Keeping with the old-school theme, you could create your budget using nothing more than pencil, paper and a calculator. First, add up your pay stubs and figure out just how much you make after taxes every month. Include estimates of any side jobs, moonlighting or self-employment work. Next, add up the expenses you know you have every month – the expenses that don’t change: car payment, rent, insurance and the like. Subtract those expenses from your total income. What’s left is what you’ll have to pay the expenses that vary from month to month. Hopefully, there IS something left at this stage.
Next, you’ll need to come up with some sort of spending limit for the other stuff, those variable expenses like groceries, gas, utilities and so forth. For a clearer picture of your expenses, subtract your variable expenses and your fixed expenses from your total income. If there’s anything left, this is what you should have left to “play” with every month. We would advise against simply using all this as party money every month. Consider stashing a portion of it into a savings account – or paying extra on your car note to get out from under those interest charges.
One option is to use percentages instead of fixed amounts. This comes from the folks at Forbes Magazine, who suggest this method to allow for trade-offs in your monthly spending, while keeping you on track and out of debt. Remember the numbers shown are the percentages of after-tax total income.
They suggest limiting Housing to 25–35 percent; Transportation costs to 5–15 percent; Food (which includes groceries and eating out) to 10–15 percent; Personal Care (including clothing) to 5–10 percent; Health Care (which includes insurance premiums) to 10–15 percent; Loans (this heading does NOT include car payments) to 7–15 percent; Utilities to 4–7 percent and Entertainment to 1–5 percent each month.
Notice that savings is not one of the categories. It should be, however, if you don’t have any debt to repay. Forbes suggests a young person on their own should tuck away 10 percent of their total income to an emergency fund of some sort. And they should do it for a year. What’s an emergency? A car wreck. What’s not? Your iPad dies. Get the picture?
For the Geek in You
For those who would like to budget but need something a little more techy, a friend told us recently about a website that allows you to do it online and for free. Mint.com has a very attractive interface and offers helpful graphs, expense tracking – even mobile apps.

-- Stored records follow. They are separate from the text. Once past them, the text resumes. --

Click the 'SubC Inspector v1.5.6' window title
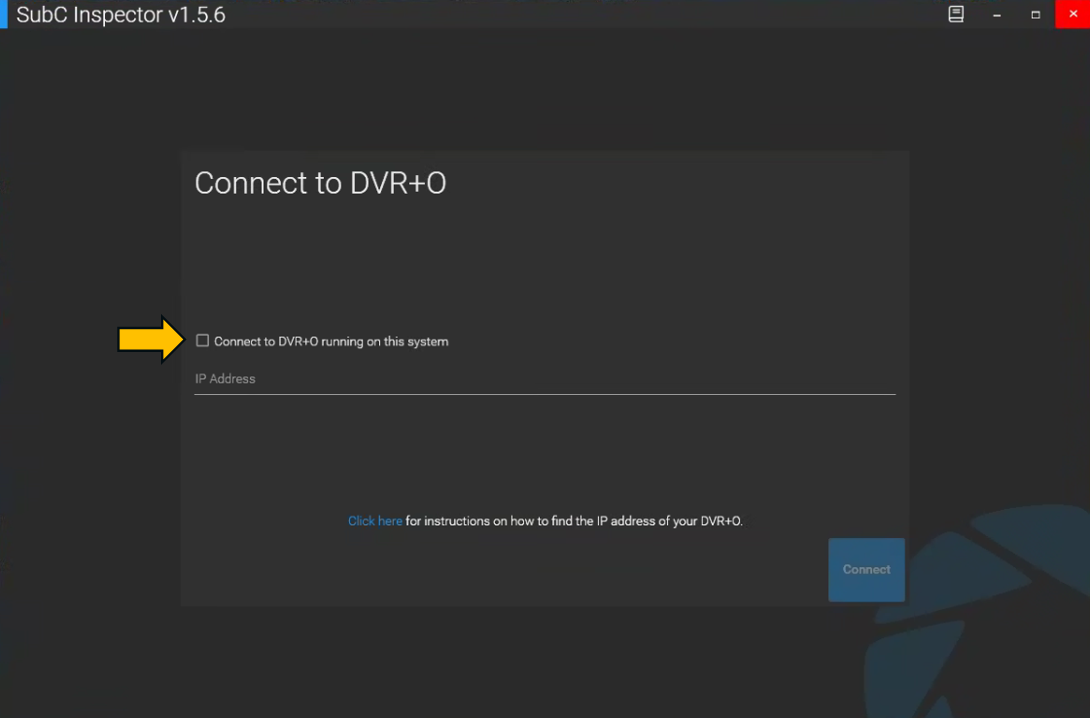Viewport: 1090px width, 718px height. 121,16
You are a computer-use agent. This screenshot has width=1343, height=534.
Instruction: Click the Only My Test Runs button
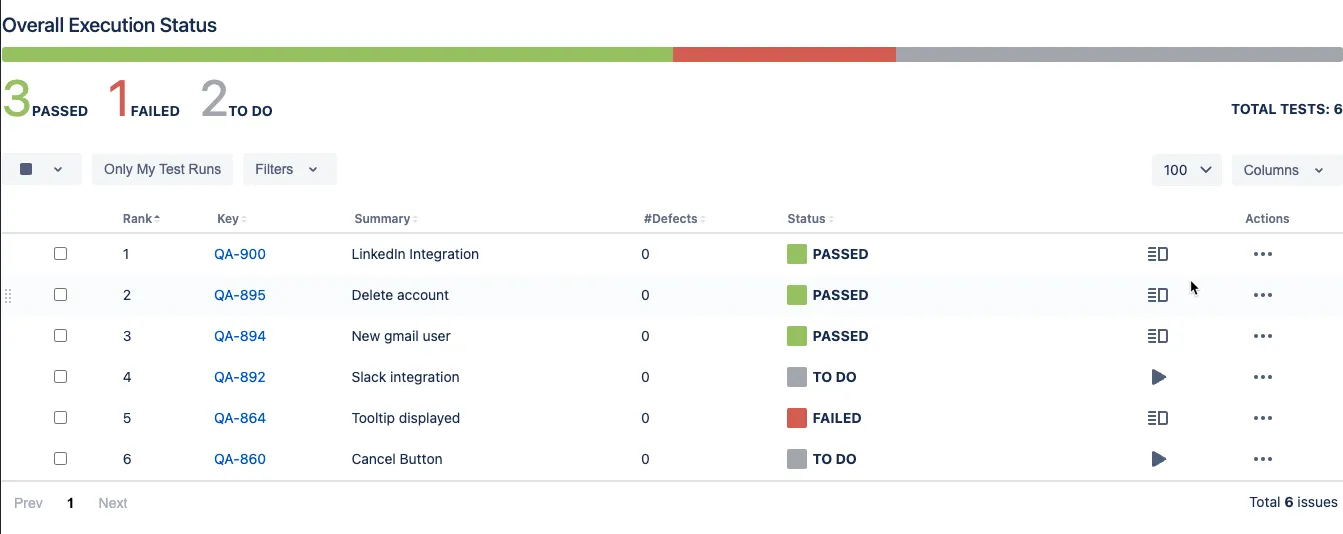click(162, 169)
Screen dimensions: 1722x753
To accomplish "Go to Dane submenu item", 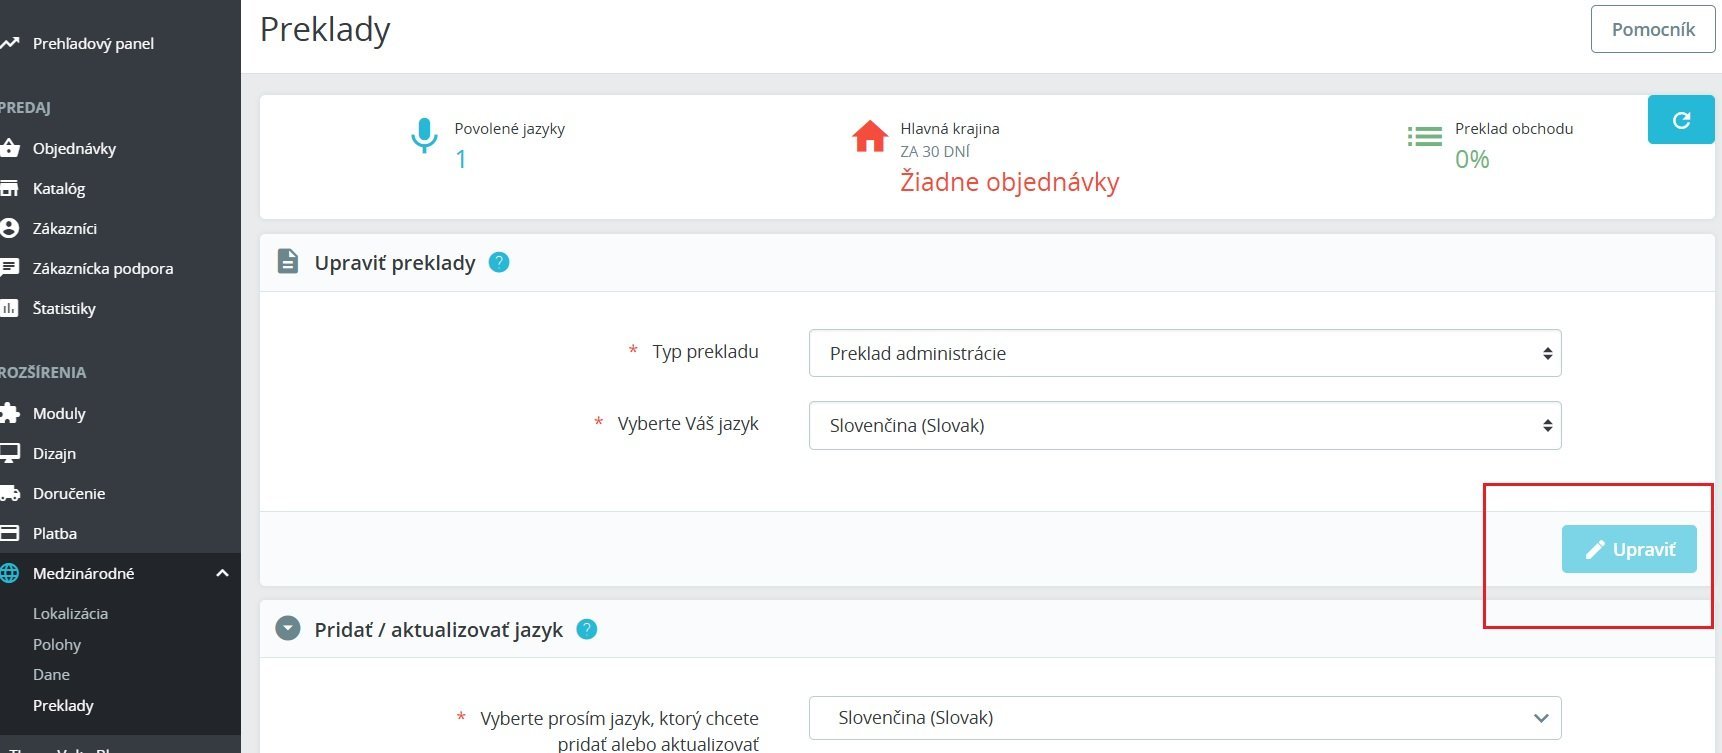I will (51, 674).
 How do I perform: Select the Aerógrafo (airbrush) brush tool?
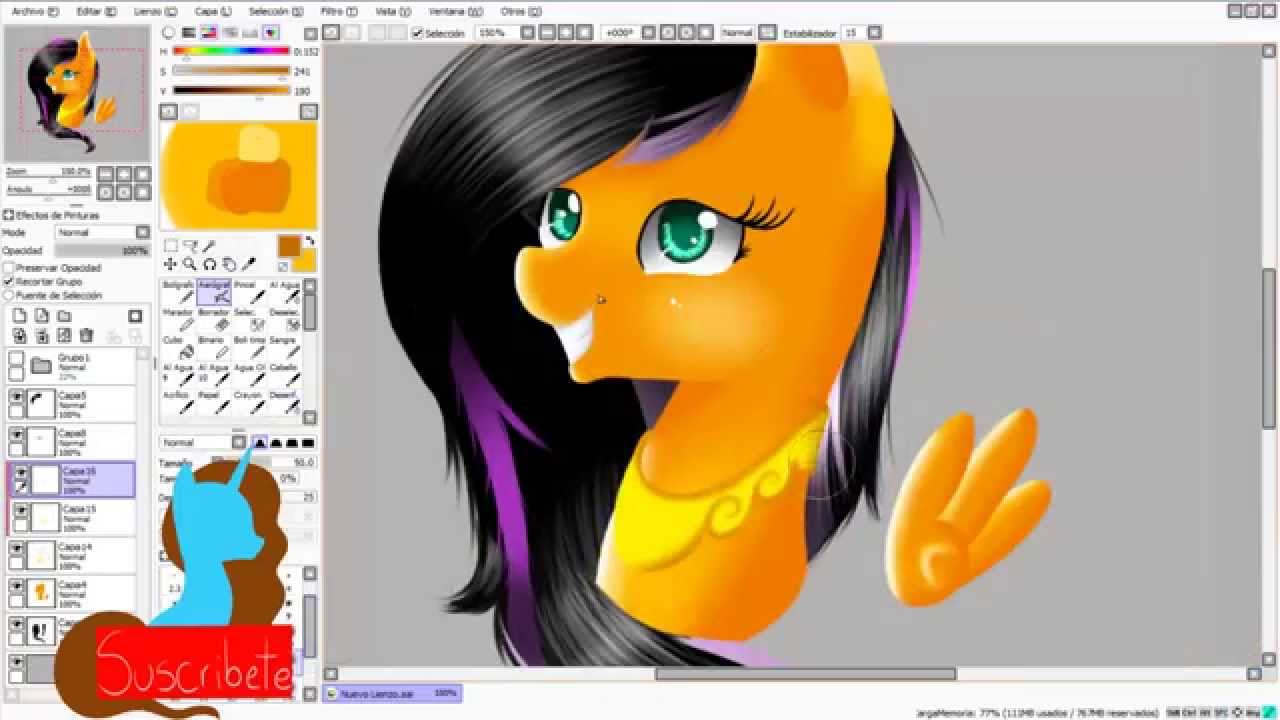click(214, 291)
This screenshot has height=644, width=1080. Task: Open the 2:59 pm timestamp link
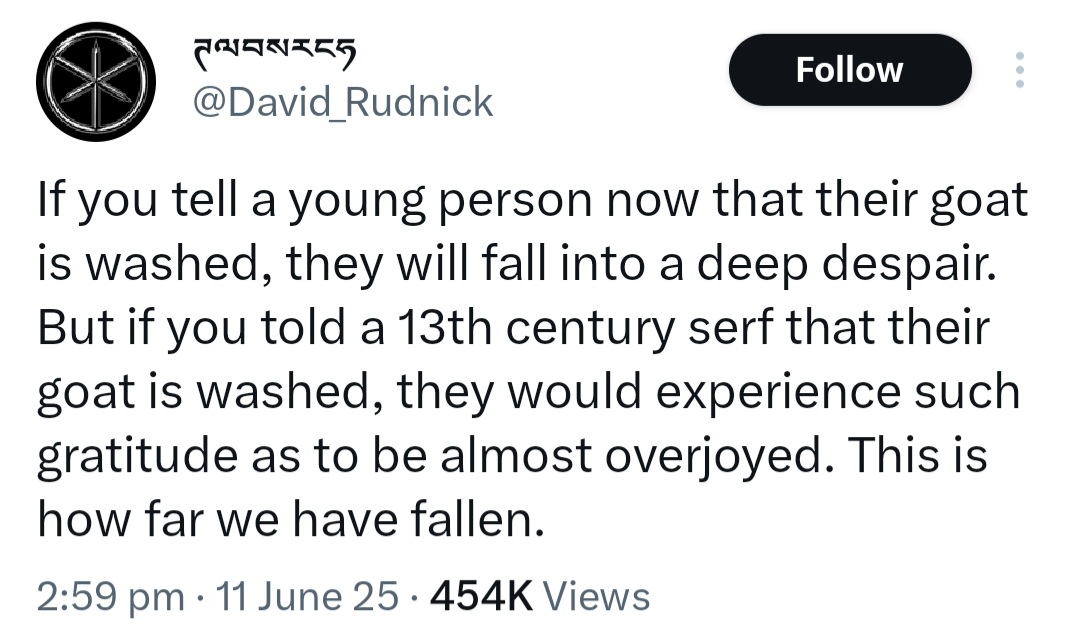click(x=111, y=596)
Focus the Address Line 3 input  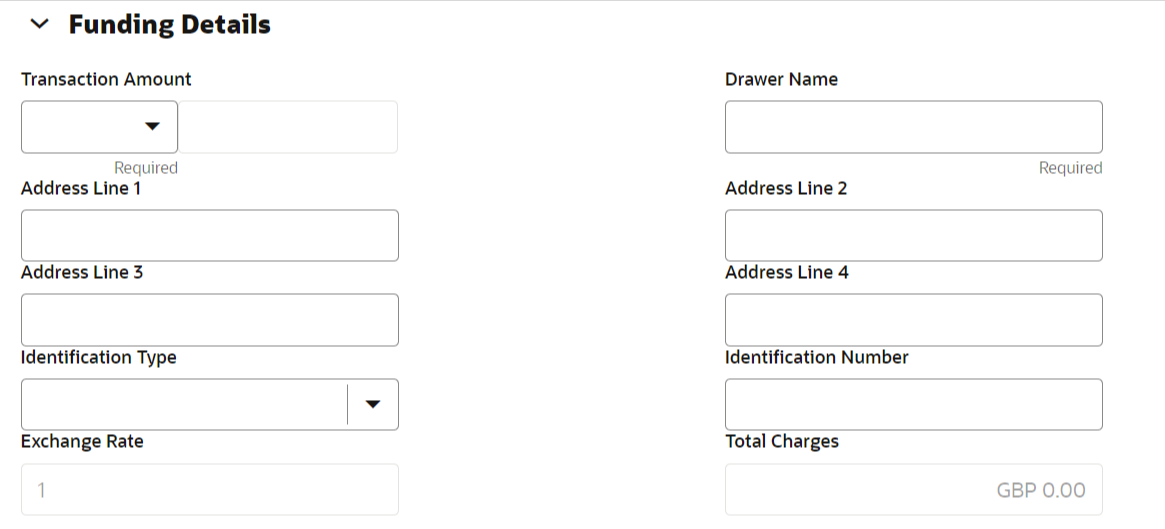point(210,320)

Once your financial account is linked to Mint, the service automatically tracks your spending and categorizes your purchases – so you can see in a click just where your hard-earned smackers are heading. The site has 128-bit encryption and uses the big web verification services. And since the site is read-only, no danger of having your finances moved elsewhere through Mint.
But whether online or on paper, you need to have a budget. You wouldn’t drive into unknown territory without a map, so why venture into the financial wilderness without a plan?
With a budget you can live with, you won’t be one of those people who suddenly wakes up and wonders, “What do you mean I’m broke? I still have checks left!!”